As noted above, Hudson's second offense did involve some computer usage. He had taken photographs of two young boys, displaying the images on his computer. He had also placed his hands on the boys' shoulders while they played games on the computer.
We find Hudson's argument that "the State may properly make a condition of parole that Petitioner permit monitoring of his computer for compliance" to be somewhat disingenuous.
Additionally, unlike the condition that was at issue in Stevens, the special condition here is not a blanket prohibition. Hudson will be allowed to use a computer and access the Internet if he first obtains permission from DAPO. Hudson argues that the requirement that he obtain permission from his parole officer is akin to a total ban, and therefore represents a "distinction . . . without a difference." Hudson asserts that his right to use a computer is jeopardized by the parole officer's "unfettered and effectively unreviewable discretion to ban use." Yet many of the conditions of Hudson's parole are subject to the DAPO's permission, including his employment, where he may live, and when he may travel more than 25 miles from his residence. Parole officers must exercise a certain amount of discretion and we will not assume that DAPO will unreasonably withhold permission for legitimate computer and Internet usage.

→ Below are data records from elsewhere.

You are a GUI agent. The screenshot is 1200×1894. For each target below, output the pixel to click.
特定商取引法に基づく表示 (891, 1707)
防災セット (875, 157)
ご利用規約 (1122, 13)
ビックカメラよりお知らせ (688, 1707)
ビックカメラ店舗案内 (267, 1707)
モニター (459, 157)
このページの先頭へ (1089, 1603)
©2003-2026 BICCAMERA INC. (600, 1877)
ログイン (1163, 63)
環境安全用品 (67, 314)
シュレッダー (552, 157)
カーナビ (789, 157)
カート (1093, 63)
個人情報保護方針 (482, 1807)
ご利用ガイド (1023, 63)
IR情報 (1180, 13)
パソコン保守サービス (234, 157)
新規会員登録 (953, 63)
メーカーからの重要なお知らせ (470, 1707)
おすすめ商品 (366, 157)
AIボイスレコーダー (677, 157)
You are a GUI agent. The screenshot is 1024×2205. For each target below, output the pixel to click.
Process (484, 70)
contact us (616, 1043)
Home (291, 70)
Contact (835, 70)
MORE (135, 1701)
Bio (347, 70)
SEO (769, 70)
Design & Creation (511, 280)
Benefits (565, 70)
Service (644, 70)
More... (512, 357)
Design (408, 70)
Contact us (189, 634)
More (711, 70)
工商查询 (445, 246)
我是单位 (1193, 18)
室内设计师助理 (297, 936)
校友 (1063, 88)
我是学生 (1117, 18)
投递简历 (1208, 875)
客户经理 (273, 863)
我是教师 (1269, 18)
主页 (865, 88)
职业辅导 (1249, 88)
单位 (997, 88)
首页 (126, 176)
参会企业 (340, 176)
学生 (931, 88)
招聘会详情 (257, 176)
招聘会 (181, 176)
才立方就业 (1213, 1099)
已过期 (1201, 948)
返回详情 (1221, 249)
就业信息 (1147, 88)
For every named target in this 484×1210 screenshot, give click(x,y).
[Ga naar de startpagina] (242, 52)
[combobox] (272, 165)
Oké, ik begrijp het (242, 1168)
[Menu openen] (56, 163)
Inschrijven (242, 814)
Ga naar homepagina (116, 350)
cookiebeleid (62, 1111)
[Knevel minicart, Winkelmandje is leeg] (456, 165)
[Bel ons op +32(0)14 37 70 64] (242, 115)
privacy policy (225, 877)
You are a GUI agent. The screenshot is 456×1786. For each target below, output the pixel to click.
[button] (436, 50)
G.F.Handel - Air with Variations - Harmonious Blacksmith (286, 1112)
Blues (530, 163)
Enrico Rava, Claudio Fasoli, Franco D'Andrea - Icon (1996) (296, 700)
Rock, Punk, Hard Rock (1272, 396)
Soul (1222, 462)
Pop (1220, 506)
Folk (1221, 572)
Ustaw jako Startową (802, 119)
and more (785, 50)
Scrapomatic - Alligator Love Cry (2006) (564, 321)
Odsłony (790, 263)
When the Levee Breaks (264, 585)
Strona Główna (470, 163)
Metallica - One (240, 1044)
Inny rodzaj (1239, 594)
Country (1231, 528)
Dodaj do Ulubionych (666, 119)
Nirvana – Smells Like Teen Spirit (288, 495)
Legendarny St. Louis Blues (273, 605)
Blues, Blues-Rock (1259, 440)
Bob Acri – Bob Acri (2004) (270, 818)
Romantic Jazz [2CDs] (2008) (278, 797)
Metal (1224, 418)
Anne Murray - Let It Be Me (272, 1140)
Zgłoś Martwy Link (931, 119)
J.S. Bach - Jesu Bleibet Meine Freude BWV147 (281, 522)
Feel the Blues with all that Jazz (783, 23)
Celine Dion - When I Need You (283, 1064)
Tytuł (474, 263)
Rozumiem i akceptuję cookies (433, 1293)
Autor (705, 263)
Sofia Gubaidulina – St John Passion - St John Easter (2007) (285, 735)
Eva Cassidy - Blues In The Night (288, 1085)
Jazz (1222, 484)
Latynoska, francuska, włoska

Finally, we note that other courts have upheld similarly worded conditions: "We are persuaded that limiting [defendant]'s Internet access without prior approval of the Probation Office is reasonably related to the offense [of transmission of child pornography], and to the important goal of deterring him during the period of supervision from reverting to similar conduct, and thus, to rehabilitation and protecting the public. The condition does not plainly involve a greater deprivation of liberty than is reasonably necessary for the purpose because it is not absolute; rather, it allows for approval of appropriate online access by the Probation Office." ( United States v. Rearden (9th Cir.2003) 349 F.3d 608, 621; see also United States v. Zinn (11th Cir.2003) 321 F.3d 1084, 1093.)
DISPOSITIONThe order of the trial court is reversed. We remand the case to the superior court with directions to deny the petition.
Marchiano, P. J., and Margulies, J., concurred.
The petition of respondent Davey Wayne Hudson for review by the Supreme Court was denied January 3, 2007, S147602. Corrigan, J., did not participate therein. Kennard, J., was of the opinion that the petition should be granted.